-------- Source excerpt

Tuesday, November 2, 2010

Learning Twisted (part 8) - Anatomy of deferreds in Twisted

There are numerous posts and document on conceptual explanation of one of the central concepts in Twisted framework - deferred.

The book on Twisted network programming provides an analogy of deferreds as buzzers which are handed to a visitor by a restaurant owner. This buzzer notifies the visitor that the table is ready and he could set aside what ever he has been doing and can come over to occupy the table meant for him.

Others identify deferreds as a place holder or a promise that is yet to be fulfilled. We could attach other actions that should follow when the promise is fulfilled or breached. These actions are like callback chains that would be triggered when a deferred fires.

Deferreds allows you to create followup action for something that will take some time to get fulfilled. This in turn relieves twisted to attend to other tasks and come back to execute follow-up actions when the condition is completed.

I will keep myself to code commentary and current behavior of deferreds.

Here is a simple code that creates a deferred, adds callbacks which gets executed when a callback is fired.

----------------
-------- Data lines

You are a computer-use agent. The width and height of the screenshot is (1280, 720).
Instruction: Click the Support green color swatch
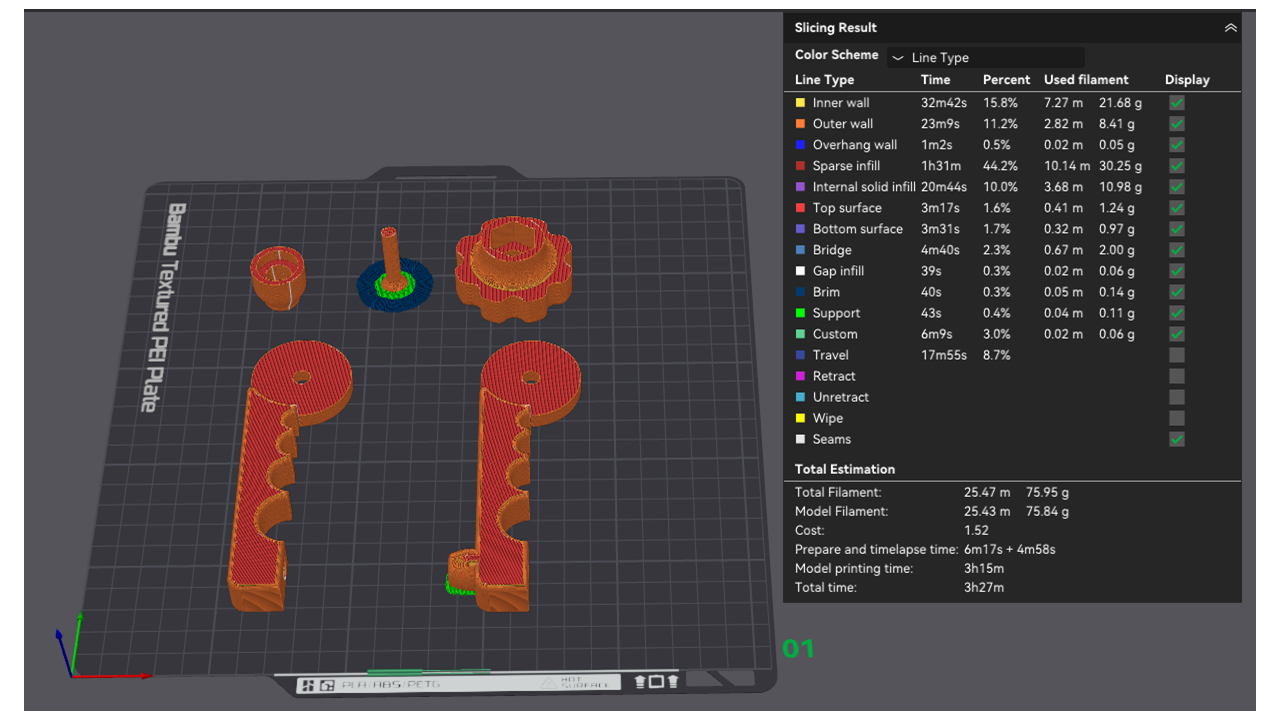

----------------

**Short task:** Write out the whole post on deferreds in Twisted from the top of the page, word for word.

**Solution below:**
Tuesday, November 2, 2010

Learning Twisted (part 8) - Anatomy of deferreds in Twisted

There are numerous posts and document on conceptual explanation of one of the central concepts in Twisted framework - deferred.

The book on Twisted network programming provides an analogy of deferreds as buzzers which are handed to a visitor by a restaurant owner. This buzzer notifies the visitor that the table is ready and he could set aside what ever he has been doing and can come over to occupy the table meant for him.

Others identify deferreds as a place holder or a promise that is yet to be fulfilled. We could attach other actions that should follow when the promise is fulfilled or breached. These actions are like callback chains that would be triggered when a deferred fires.

Deferreds allows you to create followup action for something that will take some time to get fulfilled. This in turn relieves twisted to attend to other tasks and come back to execute follow-up actions when the condition is completed.

I will keep myself to code commentary and current behavior of deferreds.

Here is a simple code that creates a deferred, adds callbacks which gets executed when a callback is fired.